Aus agonistischer Perspektive bezieht sich die Erforschung der möglichen Formen der kritischen Kunst auf die Art und Weise, in welcher künstlerische Verfahren dazu beitragen, dominierende Hegemonien zu hinterfragen. Bei der Beschäftigung mit dieser Frage gehe ich davon aus, dass Identitäten nie vorgefertigt, sondern immer das Ergebnis von Identifikationsprozessen sind. Zudem sind sie diskursiv konstruiert. Daher bezieht sich die zu stellende Frage auf jene Art von Identität, welche kritisch-künstlerische Verfahren in sich aufzunehmen bestrebt sein sollten. Um diese Frage adäquat zu beantworten, müssen wir die Beschaffenheit des aktuellen Kontexts verstehen. Der zeitgenössische Kapitalismus stützt sich zunehmend auf semiotische Techniken, mithilfe derer er jene Subjektivierungsmodi erzeugt, die zu seiner Reproduzierung erforderlich sind. Bei der modernen Produktion spielt die „Regierung der Seelen“ (Foucault) eine strategische Rolle in der Lenkung von Affekten und Leidenschaften. Die Formen der Ausbeutung, die für die Zeiten der Dominanz körperlicher Arbeit charakteristisch sind, wurden durch neue ersetzt, die die fortwährende Herstellung immer neuer Bedürfnisse und ein unablässiges Begehren nach Anschaffung von Dingen erfordern. Daraus ergibt sich die entscheidende Rolle, die Werbung in unseren Konsumgesellschaften spielt. Es handelt sich eigentlich um die Konstruktion der Identität des Konsumenten, um die es bei den Werbetechniken geht.
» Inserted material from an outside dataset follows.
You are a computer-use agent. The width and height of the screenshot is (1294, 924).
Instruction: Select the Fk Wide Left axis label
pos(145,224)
Diese Techniken sind nicht auf die reine Bewerbung spezifischer Produkte beschränkt, sondern zielen darauf ab, Fantasiewelten zu erzeugen, mit denen sich die Konsumenten der Produkte identifizieren. Freilich bedeutet heutzutage der Kauf eines Produkts nichts anderes als das Eintauchen in dessen spezifische Welt, die Beteiligung an einer bestimmten Gemeinschaft. Um seine Hegemonie aufrecht zu erhalten, muss das neoliberale System permanent die Wünsche der Menschen mobilisieren und deren Identitäten gestalten. Eine Politik, die derartige Hegemonien bekämpft, muss sich mit diesen Phänomenen auseinandersetzen, um andere Formen der Identitätsstiftung zu fördern. Dies ist der Grund, weshalb der Kultur heutzutage eine so strategische Bedeutung zukommt. Sicherlich hat der Kulturbereich für die hegemonische Politik immer schon eine wichtige Rolle gespielt, aber in Zeiten der Post-Fordschen Produktion ist diese Rolle absolut ausschlaggebend geworden.
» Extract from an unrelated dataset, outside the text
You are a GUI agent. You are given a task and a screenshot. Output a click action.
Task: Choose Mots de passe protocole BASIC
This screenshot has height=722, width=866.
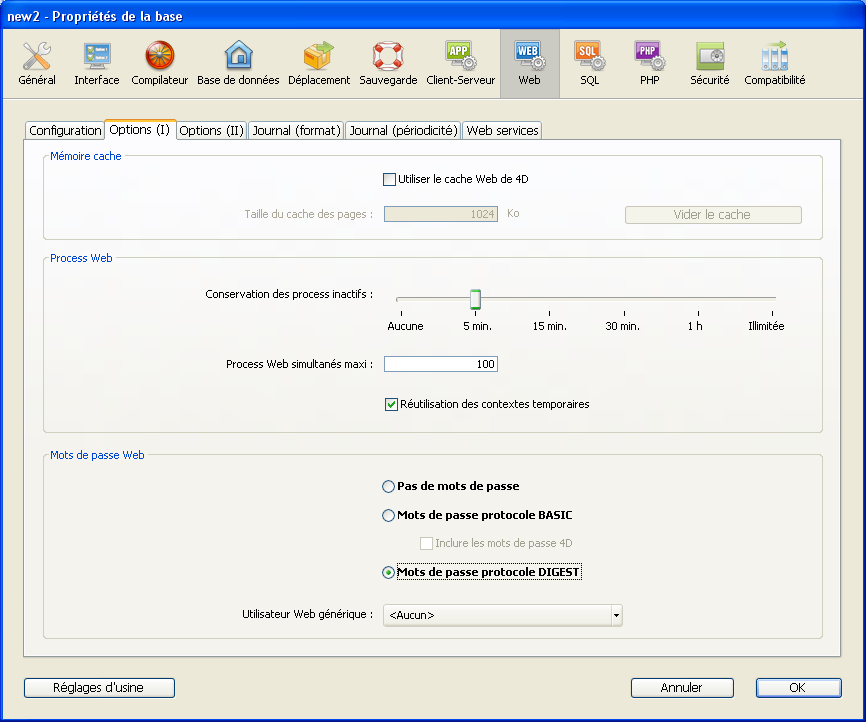pos(389,516)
Für ein Freies Tibet: Baddy D. Jane und ihre Freundin Francesca von Habsburg

Nach dem agonistischen Ansatz ist kritische Kunst jene Kunst, die Dissens anfacht. Sie setzt sich aus vielfältigen künstlerischen Vorgehensweisen zusammen, deren Ziel die Umwandlung politischer Identitäten sein sollte. Dies kann durch die Schaffung neuer Verfahren und Sprachspiele erreicht werden, welche Affekte derart mobilisieren, dass eine Auflösung jener Strukturen ermöglicht wird, innerhalb derer die aktuellen Identifikationsmuster angesiedelt sind. So können andere Identifikationsmuster entstehen. Kritisch-künstlerische Verfahren sollten zur Entwicklung öffentlicher, agonistischer Räume beitragen, in denen die dominante Hegemonie hinterfragt würde, da all jenen, die im Rahmen der existierenden Hegemonie verstummt sind, eine Stimme verliehen würde.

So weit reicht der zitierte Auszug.